Bouchon Bakery’s Blueberry Muffins

Yields 1 dozen muffins

Printable Recipe

For batter:

  • ¾ cup all-purpose flour
  • ¾ cup + 1 ½ Tablespoons cake flour
  • ½ teaspoon baking soda
  • ½ teaspoon baking powder
  • 1 teaspoon kosher salt
  • 7 Tablespoons unsalted butter, softened
  • ½ cup granulated sugar
  • zest and juice of 1 lemon
  • 2 Tablespoons unsulfured blackstrap molasses* (I left this out)
  • 3 Tablespoons clover honey
  • 2 large eggs
  • ½  teaspoon pure vanilla extract
  • ¼  cup buttermilk + 2 Tablespoons (reserved for post-batter rest)

For berries:

  • Scant 1 cup of frozen berries
  • 1 Tablespoon all-purpose flour

For streusel:

  • ¾ cup all-purpose flour
  • 1 cup almond flour
  • ½ cup granulated sugar* (Optional: use ¼ cup granulated sugar and ¼ cup brown sugar, or replace all of the granulated sugar with brown sugar)
  • ¼ teaspoon kosher salt
  • 1 stick (8 Tablespoons) unsalted butter

 

  1. Toss berries with 1 Tablespoon of flour and return to the freezer.
  2. In a medium bowl, whisk together the flours, baking soda, baking powder, and kosher salt; set aside.
  3. In the bowl of a stand mixer fitted with a paddle attachment, beat the butter on medium speed until pale.  Scrape down the sides and add the sugar, continue beating until light and fluffy; about 2-3 minutes.
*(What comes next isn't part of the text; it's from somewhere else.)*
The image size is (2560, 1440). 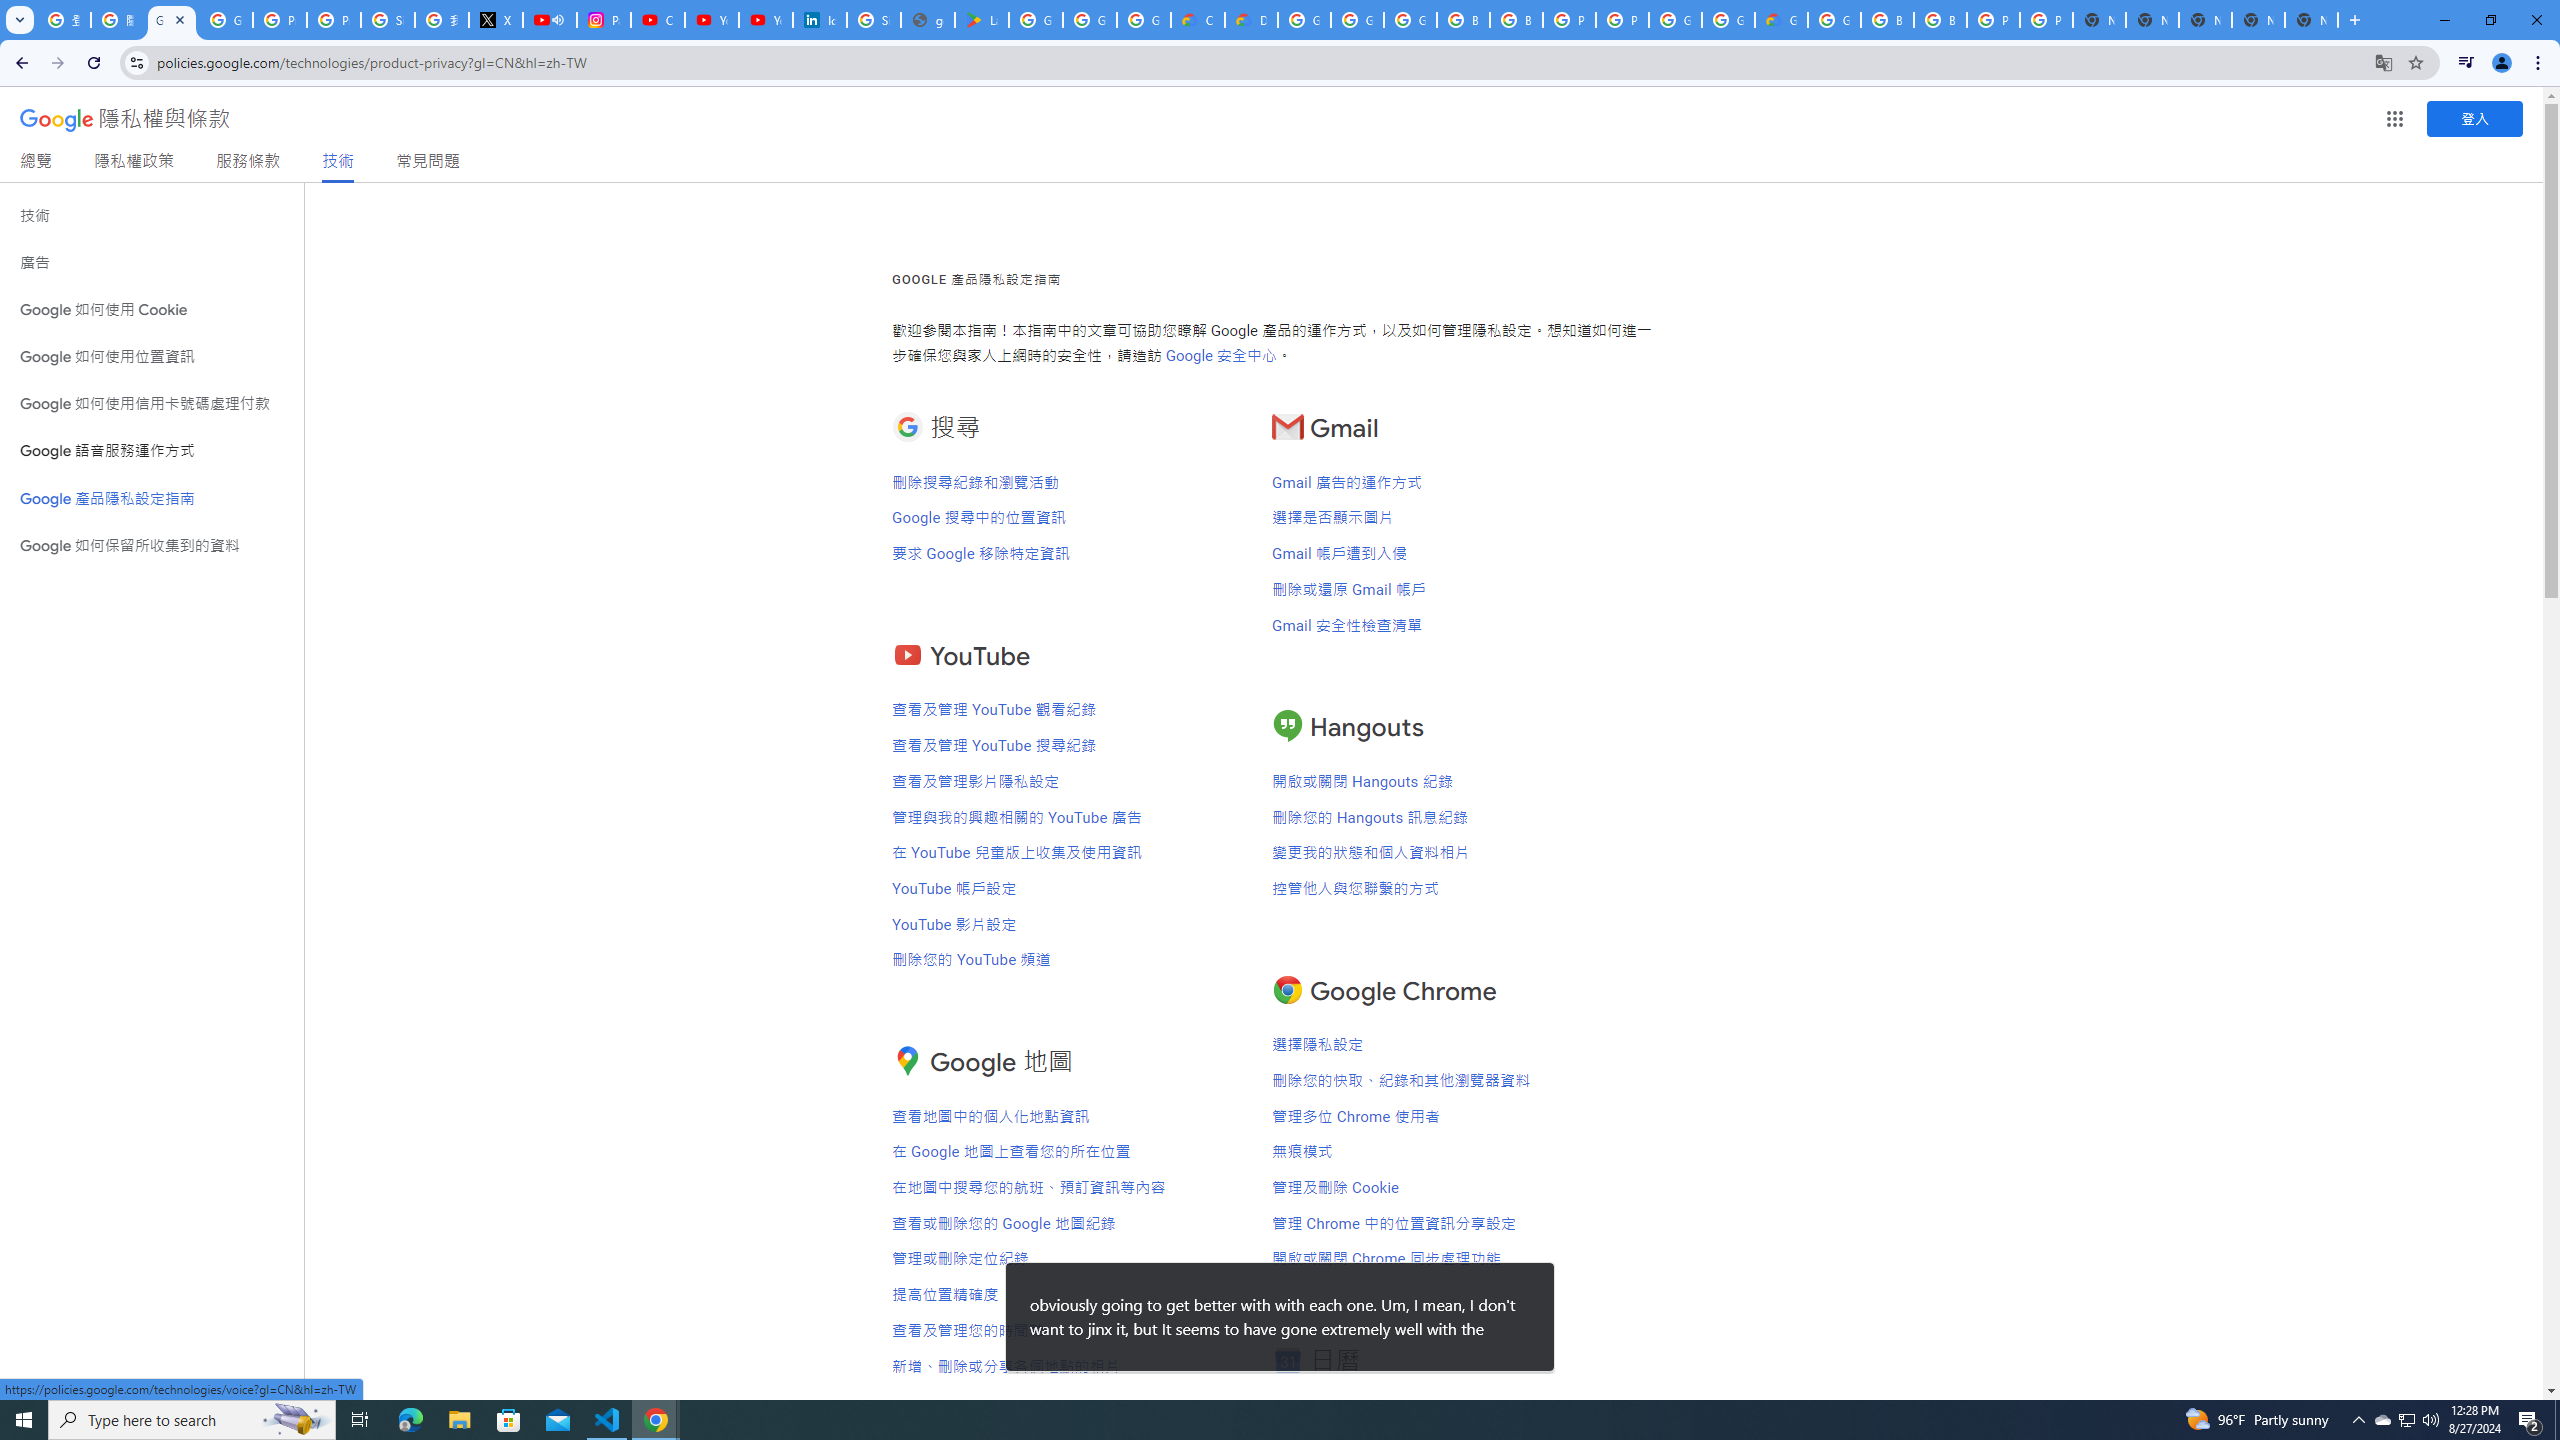 What do you see at coordinates (2311, 19) in the screenshot?
I see `'New Tab'` at bounding box center [2311, 19].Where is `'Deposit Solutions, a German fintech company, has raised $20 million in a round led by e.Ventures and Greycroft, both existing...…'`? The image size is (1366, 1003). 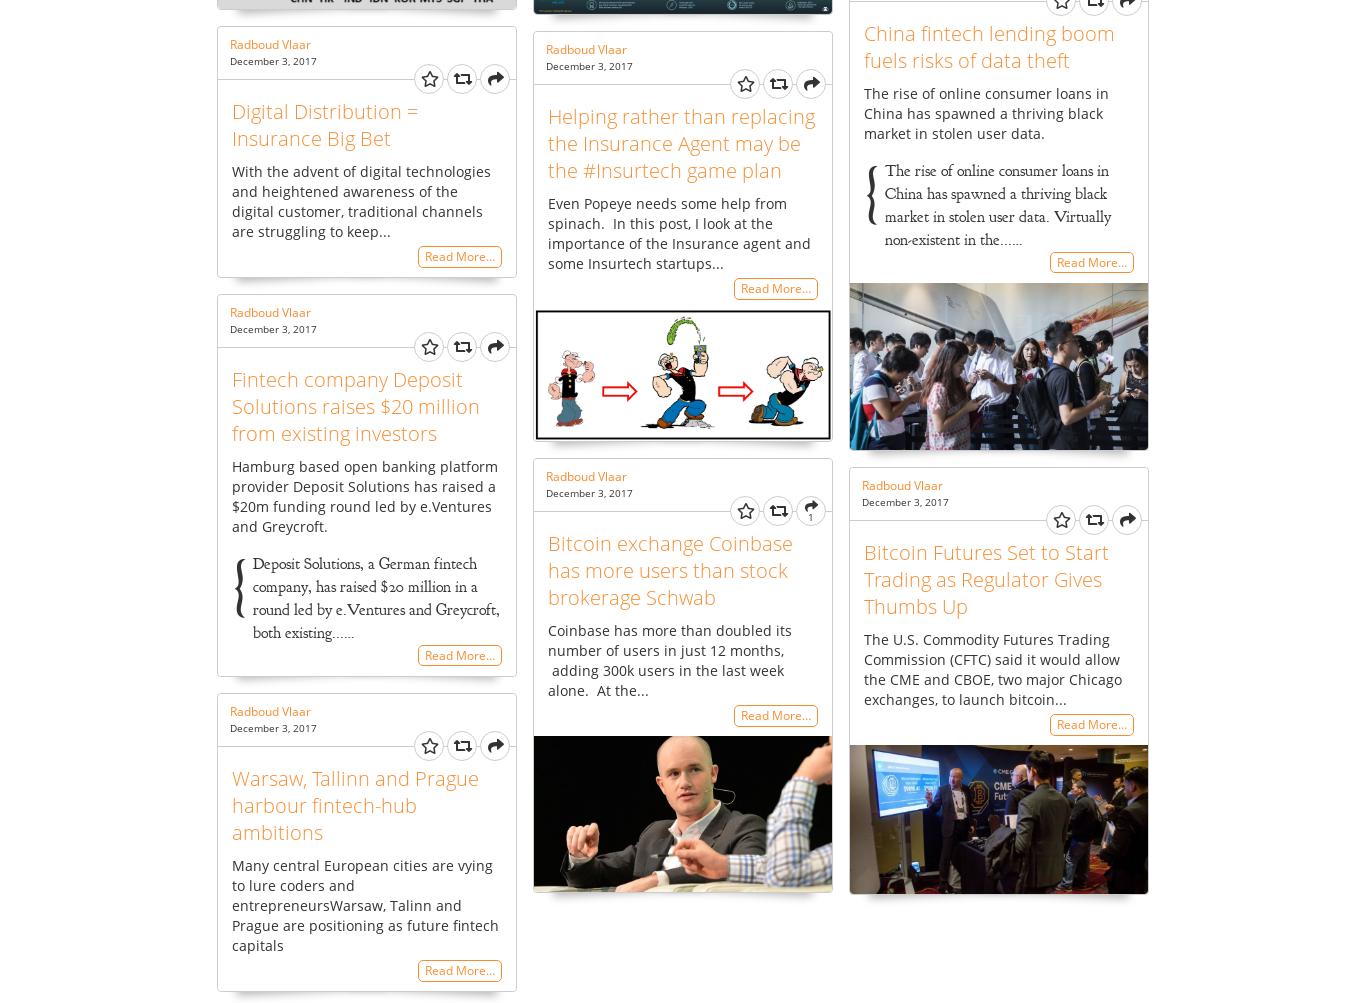 'Deposit Solutions, a German fintech company, has raised $20 million in a round led by e.Ventures and Greycroft, both existing...…' is located at coordinates (375, 596).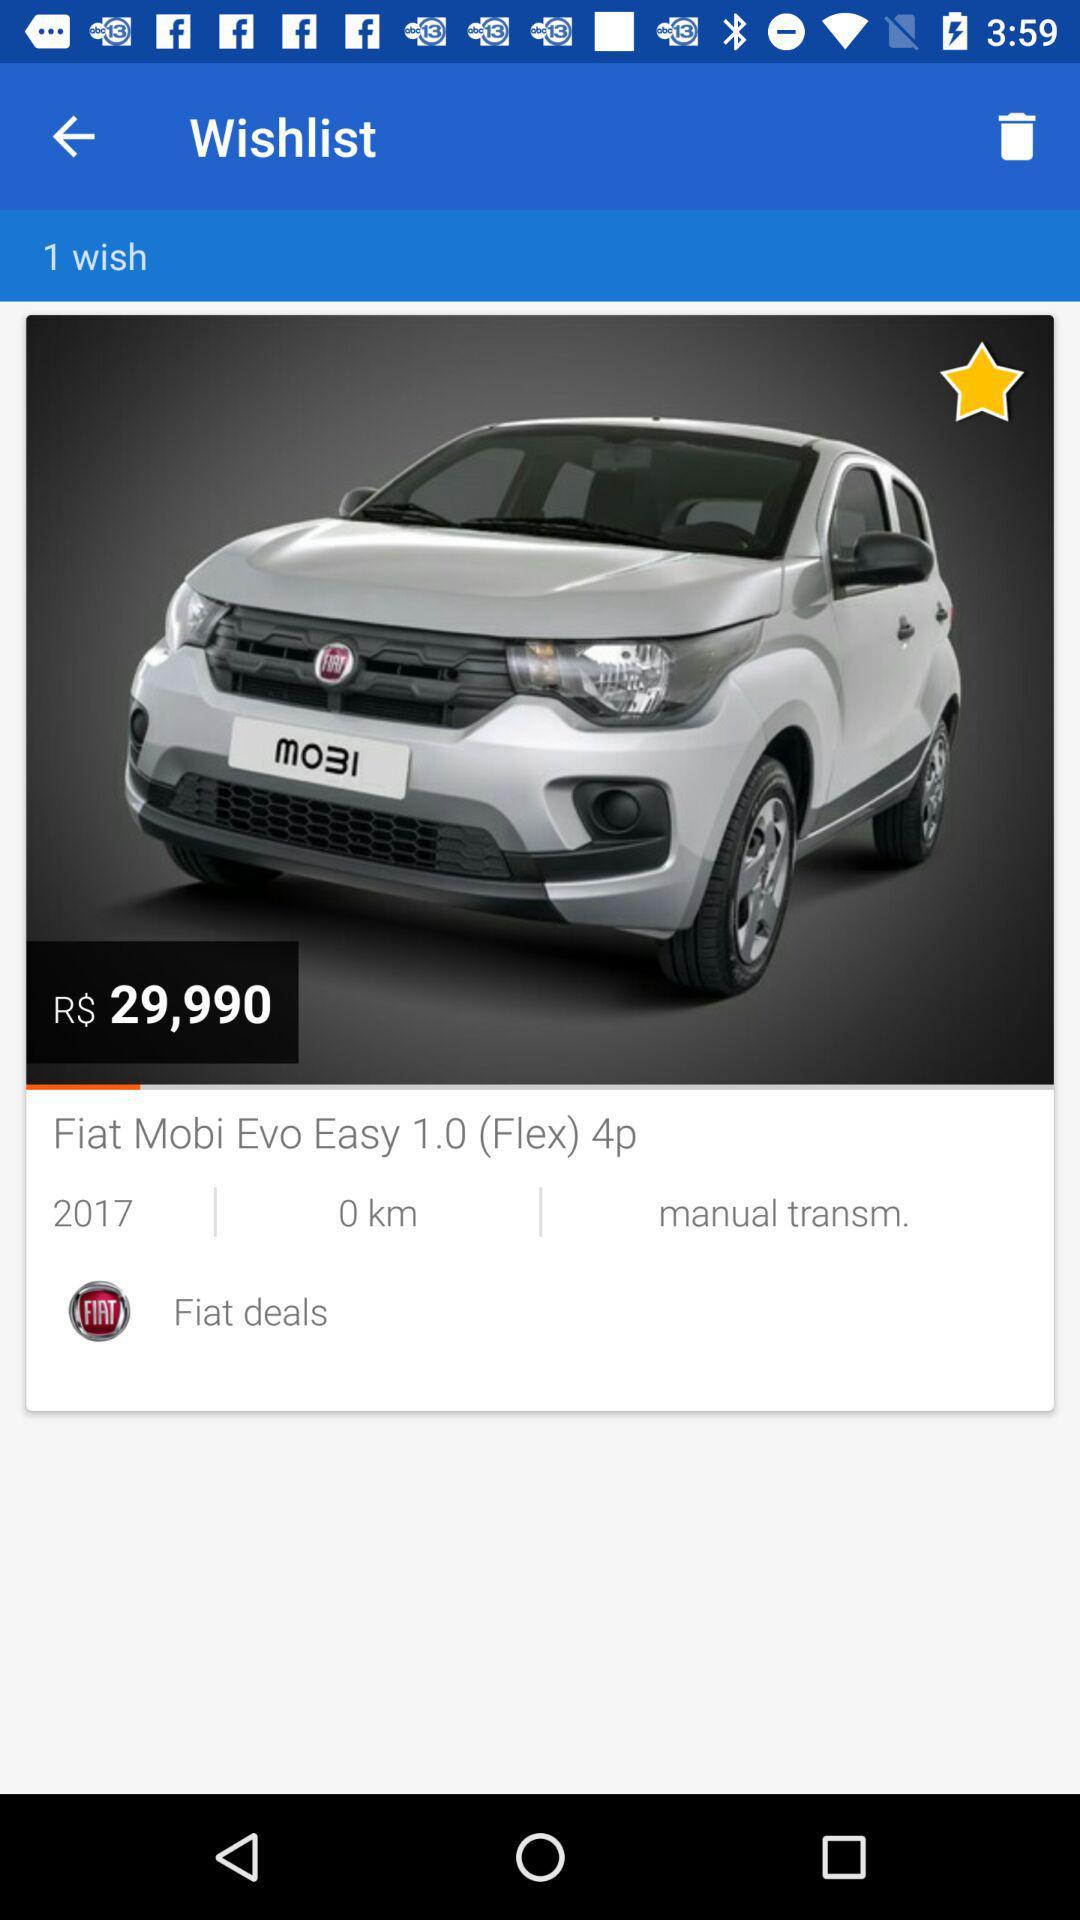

Scrape down the sides and bottom of bowl (again) and add the lemon juice, zest, and honey (molasses too, if using) and continue beating to incorporate.  Scrape down the bowl, and add the eggs and vanilla, mix on low speed until combined; about 30 seconds.
  4. Add the flour mixture and buttermilk in 2 additions (flour-buttermilk-flour-buttermilk) mixing on low just until incorporated. Be extremely careful not to over-mix the batter. Scrape down the bottoms and sides of the bowl one last time, and then either transfer to a new bowl or leave in that one, cover with plastic wrap and refrigerate overnight or up to 36 hours.
  5. While that is doing its thing, you might as well make the streusel.  Mix all of the dry ingredients together in a medium bowl, melt the butter in the microwave and stir into the dry ingredients with a fork until completely mixed.  Cover and refrigerate until show time.
  6. When ready to make the muffins, take the batter out of the fridge and set on the counter to come to take the chill off.   Preheat the oven to 425˚F and line a muffin tin with paper cups.
  7. Once the oven is preheated, add the reserved 2 tablespoons of buttermilk to your batter and gently fold into the batter to loosen it.  The batter will be very thick (and conveniently scoopable).  Sprinkle the berries over the top of your batter and gently fold into batter, using as few strokes as possible.
  8. Scoop batter into muffin cups, and sprinkle with up to 3 tablespoons of streusel, lightly pressing the streusel into the muffin batter.
  9. Place the pan in the oven and lower the temperature to 325˚F.  Bake for 35 minutes, or until a toothpick inserted into the center comes out clean.  Cool completely on a wire rack.
  10. These muffins are best served fresh, but can be stored in an airtight container up to 3 days, or individually wrapped and frozen once cooled.  Set out overnight to thaw or reheat, wrapped in foil, in a 325˚F oven for 20-30 minutes until heated through.